**EXERCISE**
Count the lines in the records below that contain the word "agent", and give only that number.
═══ DATA RECORDS
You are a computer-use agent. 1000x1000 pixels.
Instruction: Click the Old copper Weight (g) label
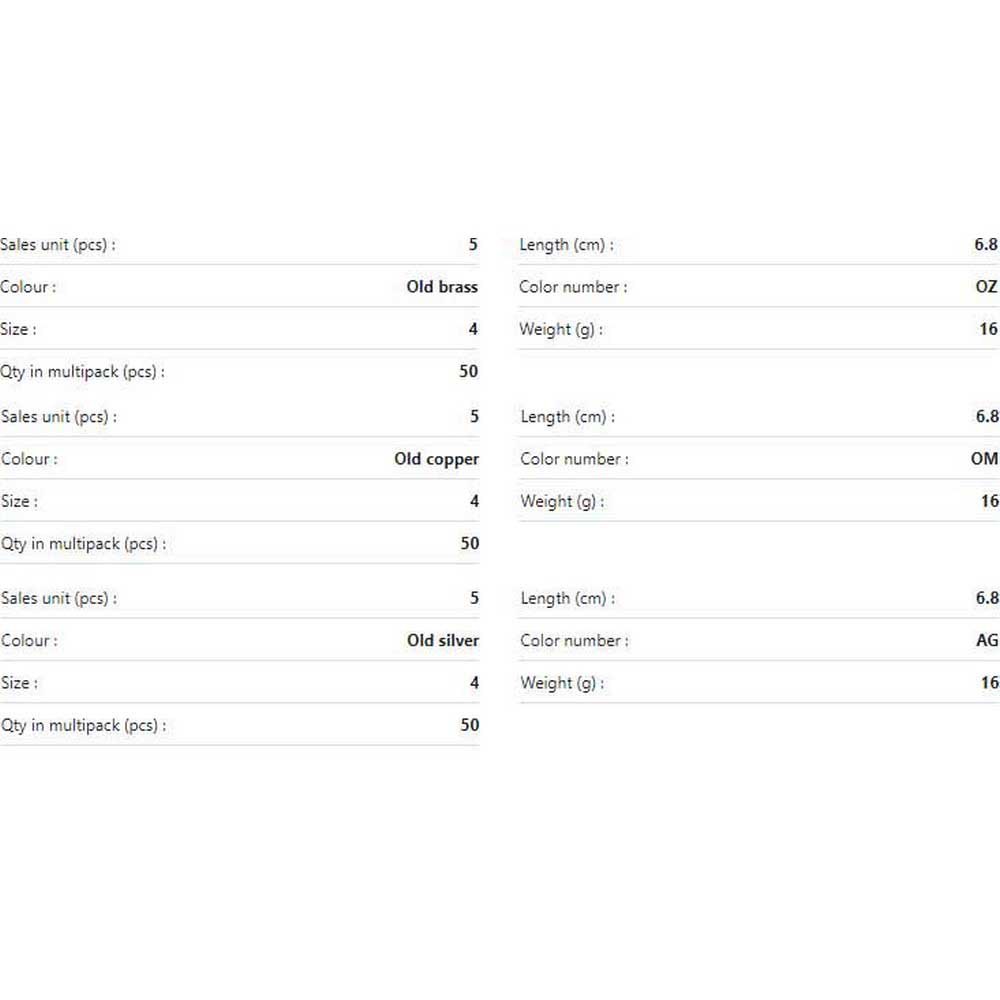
══════
═══ DATA RECORDS
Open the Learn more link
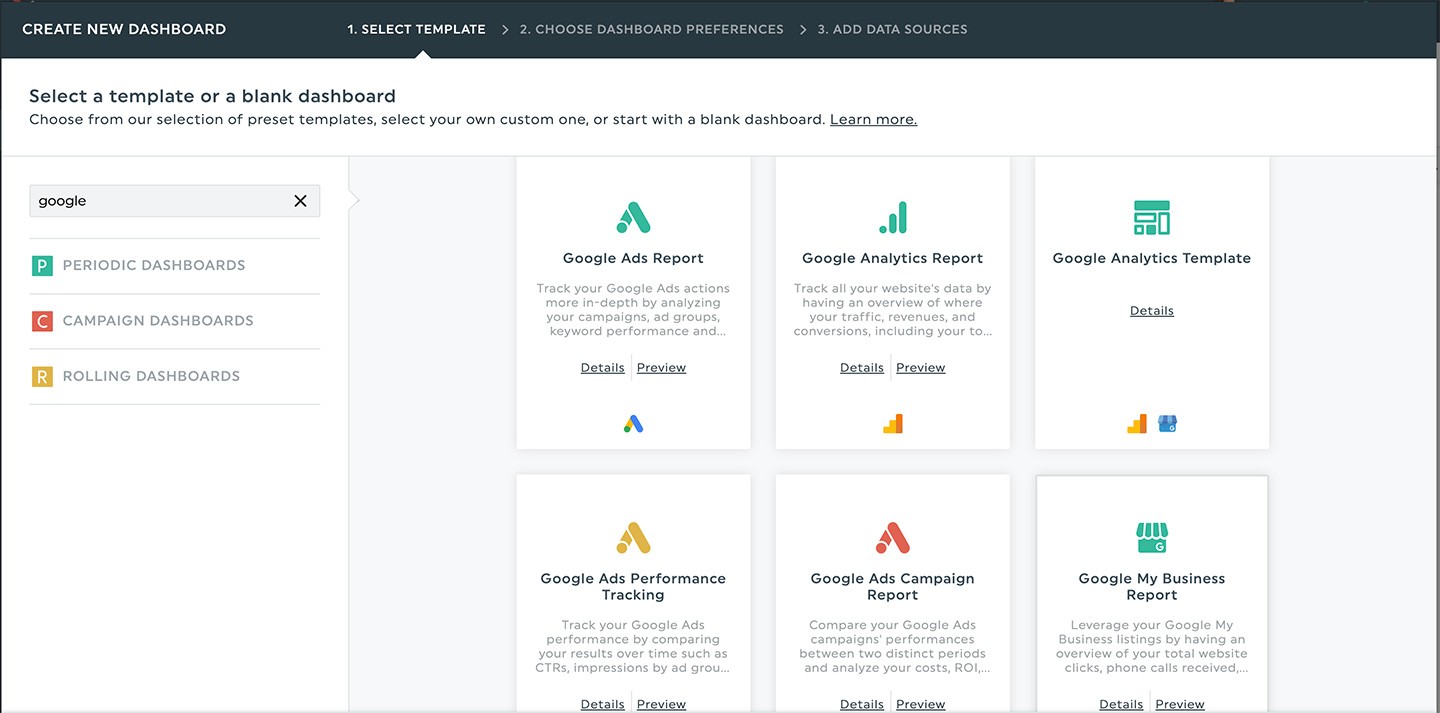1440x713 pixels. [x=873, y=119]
══════
═══ DATA RECORDS
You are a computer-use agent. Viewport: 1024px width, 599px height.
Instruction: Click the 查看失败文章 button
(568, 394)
══════
**EXERCISE RESPONSE**
2